PAGE EXTRACT>
* * *
Taking a Look at Jupyter Security

By Niklas Bernardo Correa

What is Jupyter?

Jupyter Notebook is an open-source web application geared toward writing and sharing “computational documents” and provide the user with an “interactive computational environment” in which to explore the document. Picture a Google Doc that also runs any line of code you provide it with and displays the output in the document. That is, in very rough terms, a Jupyter Notebook.

Notebooks have have become increasingly popular ever since they came into the scene in 2014 out of the IPython project (which was essentially the same thing) and are the go-to tool used for development and research in the Data Science field today. It allows data scientists to hack away at their data sets while developing their machine learning models in an easy and streamlined way. Not only is data science an expanding field, which means Jupyter and Jupyter-likes are bound to become even more popular as well, the idea of the computational document is very interesting, and it is likely to spread beyond just data science.

Why bother?

Why would a offensive security minded individual care about notebooks? I was motivated to look into them for the following reasons:

Its popular, but not that popular

As mentioned previously, Jupyter is the de-facto tool for prototyping in data science, and the underlying technology can even make into production in some way or another sometimes. So it is definitely out there to be taken advantage of (as we will see later). But at the same time, there has not been much said about Jupyter security outside of users and the developers themselves. Looking up “Jupyter security” returns results mostly from the Jupyter project’s own docs on proper security configuration. Just last year they started a Github repo that aggregates and annotates anything related to Jupyter security. The team is clearly on top of it, but there does not seem to be much interest from anyone in the security space. I thought this state of affairs might provide a chance to do something new and useful.
* * *
MATERIAL PROVIDED>
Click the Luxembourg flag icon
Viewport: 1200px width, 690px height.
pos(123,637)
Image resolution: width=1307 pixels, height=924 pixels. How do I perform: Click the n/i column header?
* * *
GIVEN EXERCISE>
According to the Jupyter security article, what year did notebooks come onto the scene, and from which project?

EXERCISE SOLUTION>
They came onto the scene in 2014, out of the IPython project.